Immagini malate con vistose alterazioni, come lebbra, come cancro. Ma c’è qualcosa di insolito che inquieta, questo cancro non appartiene a questi corpi rappresentati, egli è sopra di essi e si avverte un movimento inconsueto nella comunicazione tra fotografo e soggetto. Qui non è la luce a colpire il soggetto e poi rimbalzare verso l’obiettivo, al contrario si sente che qualcosa si muove preponderante dal fotografo verso un soggetto ignaro… E’ un cancro dell’anima che colpisce e lacera un corpo quasi inebetito dalla sua stessa bellezza. E si avverte in ogni immagine che l’obiettivo non riceve, non “prende” la fotografia, ma spara con inaudita e crudele violenza.
Fotografare come Guido Gosta certamente richiede una discreta dose di scissione emotiva.
Se da un lato infatti emergono costruzioni geometriche accademiche, composizioni attente, un impeccabile utilizzo di luci ed ombre, l’utilizzo di apparecchiature di medio formato o a banco ottico ed illuminazione curata in studio, sempre sapientemente calibrata, poi, successivamente, irrompe un’orda distruttrice che attacca tanta perfezione, tanta precisione e tanta cura. E’ l’intervento inconscio della creatività che si ribella al sapere, che maltratta e violenta architetture tanto sapientemente e tanto pazientemente costruite per lasciare solo un senso di lacerazione e di erosione.
Un primo tempo, dietro l’apparecchio fotografico, come a voler dimostrare la perfetta conoscenza di tutte le regole del gioco e poi, dopo aver realizzato un buon esercizio di stile, accorgersi che solo l’emotività e la suggestione appartengono alla vera arte.
Le immagini che ci propone Guido Gosta, contengono qualcosa di profondamente insano, che non è malattia, ma il faticoso percorso della trasgressione che può vivere solo assecondata dalla perfetta conoscenza del sapere e dalla piena coscienza di quanto pesino le regole.

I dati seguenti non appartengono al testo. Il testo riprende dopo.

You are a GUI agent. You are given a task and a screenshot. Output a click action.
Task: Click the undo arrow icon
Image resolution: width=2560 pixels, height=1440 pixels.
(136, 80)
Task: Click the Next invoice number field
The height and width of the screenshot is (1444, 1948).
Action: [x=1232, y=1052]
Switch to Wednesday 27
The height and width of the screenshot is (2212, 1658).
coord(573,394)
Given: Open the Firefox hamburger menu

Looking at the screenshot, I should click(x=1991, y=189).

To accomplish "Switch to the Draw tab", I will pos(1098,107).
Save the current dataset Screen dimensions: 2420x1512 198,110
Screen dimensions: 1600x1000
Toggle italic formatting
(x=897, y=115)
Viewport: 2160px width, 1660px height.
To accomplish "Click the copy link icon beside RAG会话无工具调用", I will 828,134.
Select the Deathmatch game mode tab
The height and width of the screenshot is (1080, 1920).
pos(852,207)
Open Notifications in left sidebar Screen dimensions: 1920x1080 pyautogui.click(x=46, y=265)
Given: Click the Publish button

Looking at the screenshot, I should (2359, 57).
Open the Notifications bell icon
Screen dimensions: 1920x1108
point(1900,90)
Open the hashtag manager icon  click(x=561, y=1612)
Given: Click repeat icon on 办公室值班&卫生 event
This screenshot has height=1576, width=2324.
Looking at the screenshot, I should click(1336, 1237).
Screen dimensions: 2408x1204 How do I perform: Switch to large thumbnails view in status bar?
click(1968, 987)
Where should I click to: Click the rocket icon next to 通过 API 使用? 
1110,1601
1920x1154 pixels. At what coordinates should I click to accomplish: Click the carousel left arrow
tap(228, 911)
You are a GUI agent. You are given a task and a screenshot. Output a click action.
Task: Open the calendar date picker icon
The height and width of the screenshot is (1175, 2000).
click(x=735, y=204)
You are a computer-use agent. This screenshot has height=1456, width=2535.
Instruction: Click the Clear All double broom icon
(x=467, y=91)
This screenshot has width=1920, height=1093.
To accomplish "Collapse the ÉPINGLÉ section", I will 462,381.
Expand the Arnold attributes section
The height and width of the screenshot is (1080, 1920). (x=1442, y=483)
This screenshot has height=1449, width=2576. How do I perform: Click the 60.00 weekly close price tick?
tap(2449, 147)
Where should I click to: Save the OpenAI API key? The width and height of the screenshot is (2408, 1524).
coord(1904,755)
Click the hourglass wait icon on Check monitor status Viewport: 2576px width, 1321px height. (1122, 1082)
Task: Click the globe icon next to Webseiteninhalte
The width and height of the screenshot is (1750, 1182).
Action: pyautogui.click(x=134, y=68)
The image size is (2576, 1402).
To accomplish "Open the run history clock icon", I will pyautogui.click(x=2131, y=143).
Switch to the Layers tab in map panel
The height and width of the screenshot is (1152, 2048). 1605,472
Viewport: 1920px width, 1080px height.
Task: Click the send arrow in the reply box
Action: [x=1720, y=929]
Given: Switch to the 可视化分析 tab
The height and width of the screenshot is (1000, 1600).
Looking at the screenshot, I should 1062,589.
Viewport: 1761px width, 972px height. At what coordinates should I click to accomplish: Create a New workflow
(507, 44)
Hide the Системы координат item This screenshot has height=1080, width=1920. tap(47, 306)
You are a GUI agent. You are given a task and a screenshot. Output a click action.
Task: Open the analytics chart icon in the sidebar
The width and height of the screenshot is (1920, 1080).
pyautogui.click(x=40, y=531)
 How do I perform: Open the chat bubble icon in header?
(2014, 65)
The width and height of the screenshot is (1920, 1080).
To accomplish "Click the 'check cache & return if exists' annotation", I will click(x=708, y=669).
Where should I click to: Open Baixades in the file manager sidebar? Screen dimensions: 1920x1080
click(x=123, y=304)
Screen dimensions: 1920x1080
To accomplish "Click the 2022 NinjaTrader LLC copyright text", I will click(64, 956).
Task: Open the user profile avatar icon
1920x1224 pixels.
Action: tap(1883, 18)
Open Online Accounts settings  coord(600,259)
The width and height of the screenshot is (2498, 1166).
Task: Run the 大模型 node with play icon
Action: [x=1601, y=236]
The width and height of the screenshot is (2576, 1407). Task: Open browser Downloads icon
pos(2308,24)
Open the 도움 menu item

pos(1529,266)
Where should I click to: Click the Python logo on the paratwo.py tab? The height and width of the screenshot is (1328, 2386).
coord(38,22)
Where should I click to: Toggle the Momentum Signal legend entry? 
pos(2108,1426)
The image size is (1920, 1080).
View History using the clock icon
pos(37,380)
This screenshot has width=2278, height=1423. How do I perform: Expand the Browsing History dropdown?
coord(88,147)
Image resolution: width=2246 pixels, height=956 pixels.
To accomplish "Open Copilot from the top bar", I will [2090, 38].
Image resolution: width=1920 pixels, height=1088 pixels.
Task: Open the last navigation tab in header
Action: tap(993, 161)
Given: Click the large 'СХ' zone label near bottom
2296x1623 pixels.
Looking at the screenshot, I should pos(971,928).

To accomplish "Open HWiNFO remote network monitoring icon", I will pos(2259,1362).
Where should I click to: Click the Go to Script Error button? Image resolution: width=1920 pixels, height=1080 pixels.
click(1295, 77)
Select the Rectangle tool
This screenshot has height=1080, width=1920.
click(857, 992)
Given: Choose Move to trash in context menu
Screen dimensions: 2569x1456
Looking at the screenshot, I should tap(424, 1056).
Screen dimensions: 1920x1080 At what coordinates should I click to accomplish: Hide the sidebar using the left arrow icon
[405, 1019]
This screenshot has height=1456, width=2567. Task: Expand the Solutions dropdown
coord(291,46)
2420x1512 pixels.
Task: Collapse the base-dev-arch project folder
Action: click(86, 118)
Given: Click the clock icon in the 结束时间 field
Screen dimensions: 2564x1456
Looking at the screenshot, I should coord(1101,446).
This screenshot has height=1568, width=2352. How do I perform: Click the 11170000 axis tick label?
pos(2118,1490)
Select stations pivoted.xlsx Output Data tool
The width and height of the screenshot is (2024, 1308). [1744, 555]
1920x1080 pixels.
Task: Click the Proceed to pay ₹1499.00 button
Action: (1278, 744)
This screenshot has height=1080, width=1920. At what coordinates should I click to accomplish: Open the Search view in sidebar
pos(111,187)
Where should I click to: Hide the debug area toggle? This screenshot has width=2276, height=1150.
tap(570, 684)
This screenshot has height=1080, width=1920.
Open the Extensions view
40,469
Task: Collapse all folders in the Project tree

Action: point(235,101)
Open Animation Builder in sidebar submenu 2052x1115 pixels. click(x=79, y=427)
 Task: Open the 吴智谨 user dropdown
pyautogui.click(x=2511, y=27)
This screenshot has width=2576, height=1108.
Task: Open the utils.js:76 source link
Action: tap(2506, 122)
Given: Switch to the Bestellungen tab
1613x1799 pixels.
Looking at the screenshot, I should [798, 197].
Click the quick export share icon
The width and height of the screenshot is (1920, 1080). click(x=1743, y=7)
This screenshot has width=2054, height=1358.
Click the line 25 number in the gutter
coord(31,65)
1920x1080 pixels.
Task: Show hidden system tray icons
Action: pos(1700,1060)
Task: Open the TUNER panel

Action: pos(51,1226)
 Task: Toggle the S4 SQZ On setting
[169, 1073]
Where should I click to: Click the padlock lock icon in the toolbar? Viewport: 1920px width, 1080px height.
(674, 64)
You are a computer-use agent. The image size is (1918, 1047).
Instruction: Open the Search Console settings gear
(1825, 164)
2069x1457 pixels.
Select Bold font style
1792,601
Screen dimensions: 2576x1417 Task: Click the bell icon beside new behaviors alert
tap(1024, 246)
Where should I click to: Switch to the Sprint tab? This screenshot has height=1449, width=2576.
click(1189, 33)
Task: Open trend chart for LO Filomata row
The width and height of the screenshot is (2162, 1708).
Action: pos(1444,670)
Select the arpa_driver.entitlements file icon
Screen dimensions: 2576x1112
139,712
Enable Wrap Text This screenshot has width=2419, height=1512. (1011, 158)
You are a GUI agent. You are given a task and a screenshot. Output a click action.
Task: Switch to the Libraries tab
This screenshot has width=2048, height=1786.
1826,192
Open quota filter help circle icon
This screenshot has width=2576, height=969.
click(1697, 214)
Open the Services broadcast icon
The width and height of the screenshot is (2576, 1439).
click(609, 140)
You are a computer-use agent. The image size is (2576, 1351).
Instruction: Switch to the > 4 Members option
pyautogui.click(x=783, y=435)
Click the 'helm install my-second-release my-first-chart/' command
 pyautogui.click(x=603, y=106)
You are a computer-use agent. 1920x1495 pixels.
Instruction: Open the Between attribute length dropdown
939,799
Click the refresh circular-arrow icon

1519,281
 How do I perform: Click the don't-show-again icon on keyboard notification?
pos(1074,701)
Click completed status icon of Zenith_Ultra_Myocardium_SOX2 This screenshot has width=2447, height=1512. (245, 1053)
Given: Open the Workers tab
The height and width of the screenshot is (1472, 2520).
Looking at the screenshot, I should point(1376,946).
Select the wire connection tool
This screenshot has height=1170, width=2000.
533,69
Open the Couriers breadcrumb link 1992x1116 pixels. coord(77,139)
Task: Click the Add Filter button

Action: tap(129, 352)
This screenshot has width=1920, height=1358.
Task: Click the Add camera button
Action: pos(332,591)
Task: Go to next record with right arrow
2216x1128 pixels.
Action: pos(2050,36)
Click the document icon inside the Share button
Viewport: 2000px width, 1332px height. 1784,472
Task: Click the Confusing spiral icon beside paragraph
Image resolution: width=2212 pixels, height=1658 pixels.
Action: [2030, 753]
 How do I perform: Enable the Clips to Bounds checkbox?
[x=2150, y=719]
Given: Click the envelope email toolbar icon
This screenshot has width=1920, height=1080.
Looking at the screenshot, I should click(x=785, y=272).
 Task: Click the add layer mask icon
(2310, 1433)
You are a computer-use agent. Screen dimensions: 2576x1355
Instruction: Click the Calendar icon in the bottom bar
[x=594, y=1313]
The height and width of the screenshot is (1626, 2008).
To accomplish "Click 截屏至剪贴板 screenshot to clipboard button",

Non solo quindi elogio dell’imperfezione e dell’imprecisione, queste immagini sono da vedere dal vero, per coglierne l’energia, da toccare per sentirsi irradiare d’emozione.
Ad un primo impatto questi "Strappi" di Guido Gosta si avvertono principalmente emotivi e spingono chi osserva a porre in contrapposizione forma e contenuto, corpo ed anima, presenza ed assenza.
Dopo il tempo necessario, scandito dall'autore, si evince che non traspare alcuna anima, bensì un inquietante vuoto che rapisce l'osservatore.
Il vero realismo che traspare, è quello fra il dentro ed il fuori del fotogramma.
Queste immagini sono sineddoche, metonimie, ogni dettaglio messo in luce ci parla di qualcosa nascosto in ombra, ogni evidenza a fuoco ci richiama un’evidenza sfumata, ogni corpo presente è in stretto rapporto con qualcosa che si avverte lì, fuori dal fotogramma, ma che fa parte integrante di esso.
Vi è sempre un richiamo fuori dai bordi, come nei bordi marcati della pellicola che ci parlano d’altro fuori dalle righe.
E il rapporto tra il fuori e il dentro è sottolineato anche dall’insofferenza dell’autore per i bordi netti, che volutamente rompe ed irrompe con presenze/assenze tanto simboliche quanto ingombranti. Attraverso questa frastagliatura s’instaura quella comunicazione che fa di ognuno di questi lavori una “rosa purpurea del Cairo”.